Disparity in Data Collection. The quality and diversity of datasets used to train AI models is another key contributor to algorithmic bias. Systems trained on data from specific populations often underrepresent minorities, thereby perpetuating disparities in care. This issue becomes especially problematic when attempting to predict social determinants of health, as historical data fail to adequately reflect marginalized communities (Ronquillo et al., 2022).
Dehumanization
Reduction in Human Supervision and Skills. The adoption of technologies such as digital angiography in hemodialysis patients and AI in medical education has raised concerns about diminishing human involvement in healthcare. Excessive reliance on technology may reduce clinical supervision and hinder the development of essential human skills such as empathy and communication. As a result, future healthcare professionals may become less capable of addressing the emotional and ethical dimensions of care, due to an overemphasis on technological solutions (Lee, Wu et al., 2021; Mi, 2022).
Weakening of Patient–Provider Relationships. Patients express concern that technology could replace human interaction, undermining trust and the quality of their relationships with healthcare professionals. Moreover, inadequate training in AI use increases the risk of errors and limits the effectiveness of these tools, potentially compromising the quality of care (Fazakarley et al., 2024).
Privacy and Data Security
Data Processing and Protection. AI systems process vast amounts of personal data, raising concerns about how this information is protected and utilized. In many cases, patients are not fully informed about how their data are collected and processed, which may compromise their privacy (Ng et al., 2022). This is particularly critical in direct-to-consumer health applications, where lack of transparency regarding the use of personal data can result in serious vulnerabilities (He et al., 2023).
Challenges in Interoperability and Security. The use of AI chatbots in programs such as weight loss interventions has demonstrated that integration with multiple devices and platforms can heighten the risks to personal data security. Users may be unaware of the implications of such integration, leaving them vulnerable to privacy breaches if the platforms involved do not implement adequate safeguards (Chew, 2022).

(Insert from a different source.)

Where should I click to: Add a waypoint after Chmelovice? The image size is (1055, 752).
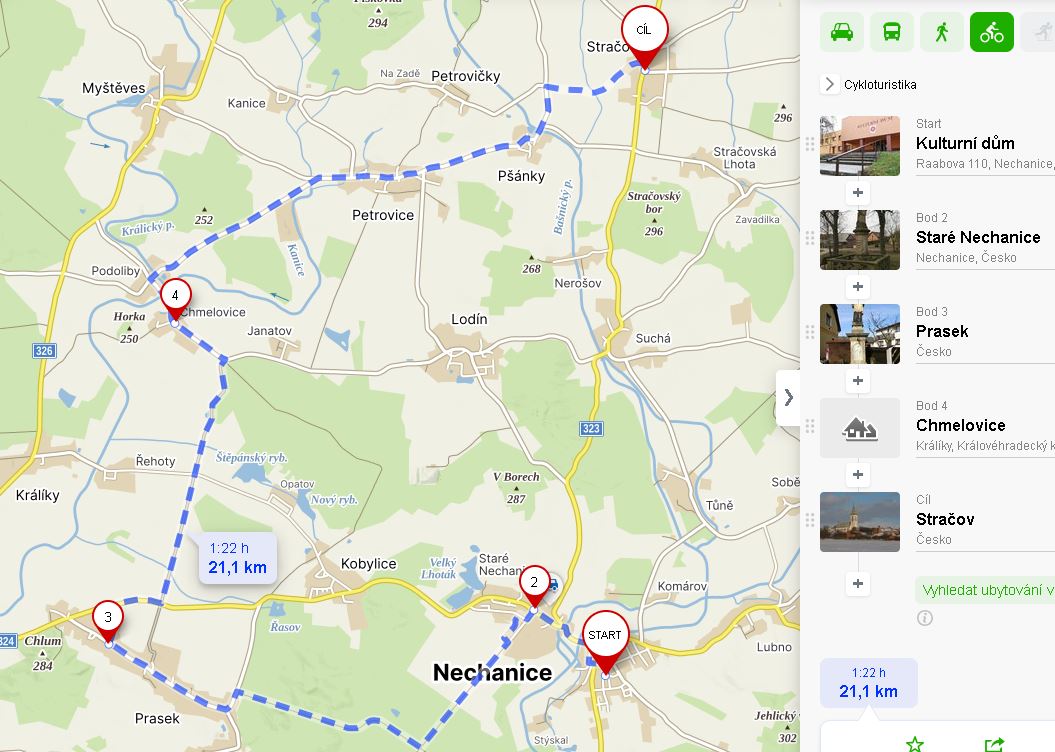point(858,475)
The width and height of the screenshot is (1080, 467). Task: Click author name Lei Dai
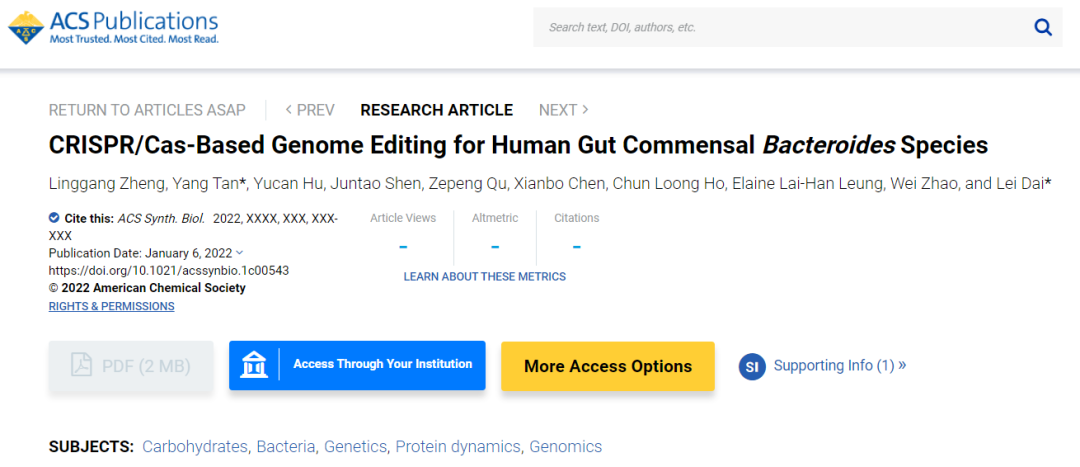point(1017,183)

Accountability and Transparency
Transparency in Decision-Making and Accountability. The opacity of AI systems prevents healthcare professionals and patients from understanding how clinical decisions are made, complicating accountability in the event of harm or error (Masoumian Hosseini et al., 2023). In critical situations, such as emergency care, the absence of clear explanations from AI systems may erode trust and limit human intervention, worsening the impact of potential failures (Barwise et al., 2024; Masoumian Hosseini et al., 2023).

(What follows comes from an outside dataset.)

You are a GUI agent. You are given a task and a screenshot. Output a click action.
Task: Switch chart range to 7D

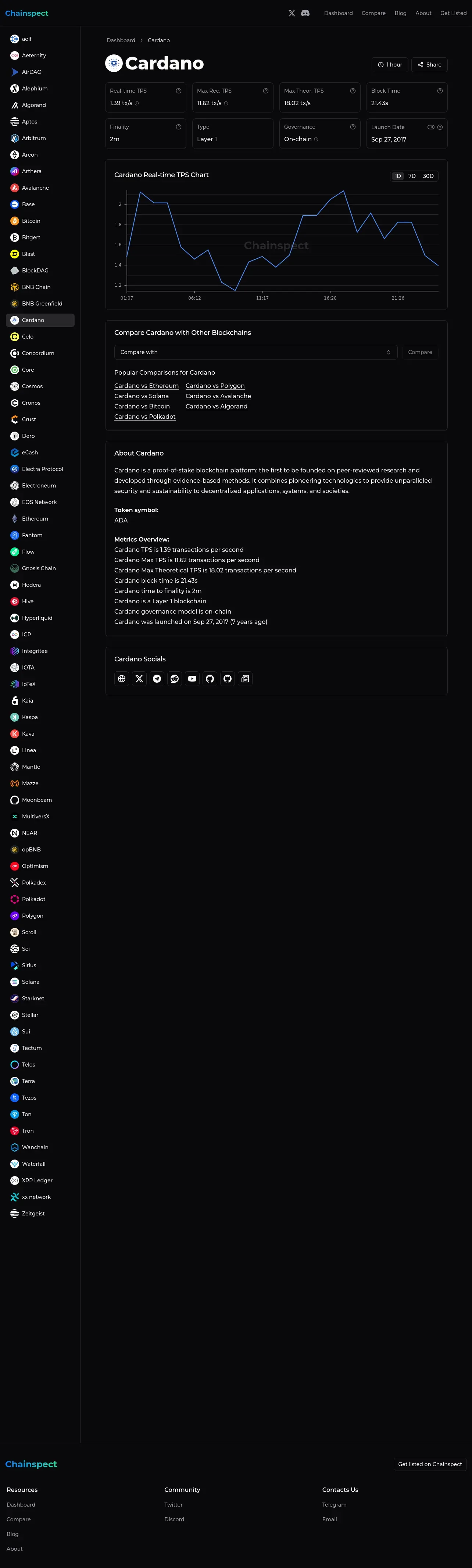[x=412, y=176]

Need for Clear Accountability Mechanisms. There is a pressing need to clearly define responsibility in cases of error. Automated systems often make decisions without direct professional input, making it difficult to assign accountability when problems arise (Barwise et al., 2024). This highlights the importance of establishing regulatory frameworks and oversight mechanisms to determine who should be held accountable—whether technology developers, healthcare providers, or both.
Automation
Reduction in Human Interaction. The automation of processes such as pain assessment through AI may reduce direct interaction between healthcare professionals and patients, potentially dehumanizing care by limiting empathy and negatively affecting the quality of the service provided. Furthermore, when AI models lack representative data, their effectiveness across different clinical settings may be compromised, raising concerns about their universal applicability (Abuzaid et al., 2022; Zhang et al., 2023).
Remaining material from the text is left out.